SHORT TASK 1 => Substitute "Screenshot resolution" for every "Image resolution" in the part of the records that opens with the line containing "Choose LATANO in the pedigree" and closes with the last line of the records. Return only that part, with nothing else changed.

----

Now, take one such conformal equivalence, $\psi$ such that $\psi(0)=\frac{L+i}{2}$ and $\psi'(0)>0$ and let $z_j=\psi^{-1}(c_j)$.
Note that the map $r(z)=-z+L+i$ is an automorphism of $[0,L]\times i[0,1]$ which maps $c_j$ to $c_{j+2}$, where addition is taken mod $4$. By the uniqueness part of the Riemann Mapping Theorem, this implies that $r(\psi(z))=\psi(-z)$. Accordingly, $z_j=-z_{j+2}$.
For $a>0$ let 
$$
\Psi_a(z)=Cay \left(a \frac{Cay^{-1}(z)-Cay^{-1}(e^{i\theta_4})}{Cay^{-1}(z)-Cay^{-1}(e^{i\theta_2})}\right),
$$ 
which is an automorphism of $B(0,1)$ mapping $e^{i\theta_4}$ to $-1$ and $e^{i\theta_2}$ to $1$. Furthermore, the expression is continuous in $a$. In particular, let $x_a$ denote the intersection of the line $t\Psi_a (e^{i\theta_1})+(1-t\Psi_a (e^{i\theta_3}))$ with $\mathbb{R}$, which is again continuous. Now, as $a\to 0,$ we see that $x_a\to -1$ and as $a\to \infty,$ we have $x_a\to 1,$ implying, by the Intermediate Value theorem, that there is some $a$ such that $x_a=0.$ This happens if and only if $\Psi_a(e^{i\theta_1})=-\Psi_a(e^{i\theta_3})$.

----

SHORT TASK 2 => Pick up the conformal-mapping proof after its final sentence and continue it.

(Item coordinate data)
----

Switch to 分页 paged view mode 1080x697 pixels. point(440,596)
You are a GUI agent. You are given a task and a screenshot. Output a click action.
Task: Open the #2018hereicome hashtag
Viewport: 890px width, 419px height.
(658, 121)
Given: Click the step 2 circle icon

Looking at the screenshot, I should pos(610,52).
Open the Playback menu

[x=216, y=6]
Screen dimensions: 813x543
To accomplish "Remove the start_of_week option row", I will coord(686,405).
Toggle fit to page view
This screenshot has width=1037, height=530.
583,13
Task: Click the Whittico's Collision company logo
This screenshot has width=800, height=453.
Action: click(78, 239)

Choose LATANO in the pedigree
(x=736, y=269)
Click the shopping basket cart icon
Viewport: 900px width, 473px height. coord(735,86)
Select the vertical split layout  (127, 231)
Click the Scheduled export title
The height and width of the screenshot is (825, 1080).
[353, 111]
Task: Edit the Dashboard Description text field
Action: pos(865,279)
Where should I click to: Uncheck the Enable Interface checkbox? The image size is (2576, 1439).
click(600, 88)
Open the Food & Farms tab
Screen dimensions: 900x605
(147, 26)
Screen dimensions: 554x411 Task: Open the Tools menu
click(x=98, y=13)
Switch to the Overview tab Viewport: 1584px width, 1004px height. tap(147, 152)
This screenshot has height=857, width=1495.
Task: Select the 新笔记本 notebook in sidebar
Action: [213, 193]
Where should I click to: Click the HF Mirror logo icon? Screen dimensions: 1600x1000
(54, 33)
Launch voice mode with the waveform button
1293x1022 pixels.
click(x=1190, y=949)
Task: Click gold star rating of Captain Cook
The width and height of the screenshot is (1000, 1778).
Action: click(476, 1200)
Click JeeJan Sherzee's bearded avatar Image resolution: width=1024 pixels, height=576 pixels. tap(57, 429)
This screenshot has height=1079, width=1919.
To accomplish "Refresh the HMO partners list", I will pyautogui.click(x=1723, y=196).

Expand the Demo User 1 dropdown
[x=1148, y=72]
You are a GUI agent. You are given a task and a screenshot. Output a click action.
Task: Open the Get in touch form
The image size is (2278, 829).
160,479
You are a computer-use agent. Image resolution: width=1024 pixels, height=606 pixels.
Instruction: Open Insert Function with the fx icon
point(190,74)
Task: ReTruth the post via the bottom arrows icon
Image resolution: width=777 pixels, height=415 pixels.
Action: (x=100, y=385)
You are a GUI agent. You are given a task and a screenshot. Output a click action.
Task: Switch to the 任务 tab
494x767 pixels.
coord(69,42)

----

EXERCISE OUTPUT 1 =>
Choose LATANO in the pedigree
(x=736, y=269)
Click the shopping basket cart icon
Viewport: 900px width, 473px height. coord(735,86)
Select the vertical split layout  (127, 231)
Click the Scheduled export title
The height and width of the screenshot is (825, 1080).
[353, 111]
Task: Edit the Dashboard Description text field
Action: pos(865,279)
Where should I click to: Uncheck the Enable Interface checkbox? The image size is (2576, 1439).
click(600, 88)
Open the Food & Farms tab
Screen dimensions: 900x605
(147, 26)
Screen dimensions: 554x411 Task: Open the Tools menu
click(x=98, y=13)
Switch to the Overview tab Viewport: 1584px width, 1004px height. tap(147, 152)
This screenshot has height=857, width=1495.
Task: Select the 新笔记本 notebook in sidebar
Action: [213, 193]
Where should I click to: Click the HF Mirror logo icon? Screen dimensions: 1600x1000
(54, 33)
Launch voice mode with the waveform button
1293x1022 pixels.
click(x=1190, y=949)
Task: Click gold star rating of Captain Cook
The width and height of the screenshot is (1000, 1778).
Action: click(476, 1200)
Click JeeJan Sherzee's bearded avatar Screenshot resolution: width=1024 pixels, height=576 pixels. tap(57, 429)
This screenshot has height=1079, width=1919.
To accomplish "Refresh the HMO partners list", I will pyautogui.click(x=1723, y=196).

Expand the Demo User 1 dropdown
[x=1148, y=72]
You are a GUI agent. You are given a task and a screenshot. Output a click action.
Task: Open the Get in touch form
The image size is (2278, 829).
160,479
You are a computer-use agent. Screenshot resolution: width=1024 pixels, height=606 pixels.
Instruction: Open Insert Function with the fx icon
point(190,74)
Task: ReTruth the post via the bottom arrows icon
Screenshot resolution: width=777 pixels, height=415 pixels.
Action: (x=100, y=385)
You are a GUI agent. You are given a task and a screenshot. Output a click action.
Task: Switch to the 任务 tab
494x767 pixels.
coord(69,42)

EXERCISE OUTPUT 2 =>
Then, however, since the only automorphisms of $B(0,1)$ that fix $0$ are the rotations, the desired conformal equivalence exists if and only if the rotation taking $e^{i\theta_1}$ to $z_1$ also happens to take $e^{i\theta_2}$ to $z_2$. Now it only remains to establish that any such set of four points can be realised as pre-images of corners. 
Fixing $z_1=1$ and $z_3=-1,$ we wish to argue that $L_0\mapsto z_2(L_0)$ is continuous on $[0,L]$. Indeed, applying $\psi^{-1}$ to $[0,L_0]\times i[0,1]$ yields two points $z_2'(L_0):=\psi^{-1}(L)$ and $z_3'(L_0):=\psi^{-1}(L_0+\frac{i}{2})$. Then, there is an $a(L_0)>0$ such that 
 $$
 \zeta_{L_0}(z)=Cay(a(L_0) (Cay^{-1}(z)-Cay^{-1}(z_3'(L_0)))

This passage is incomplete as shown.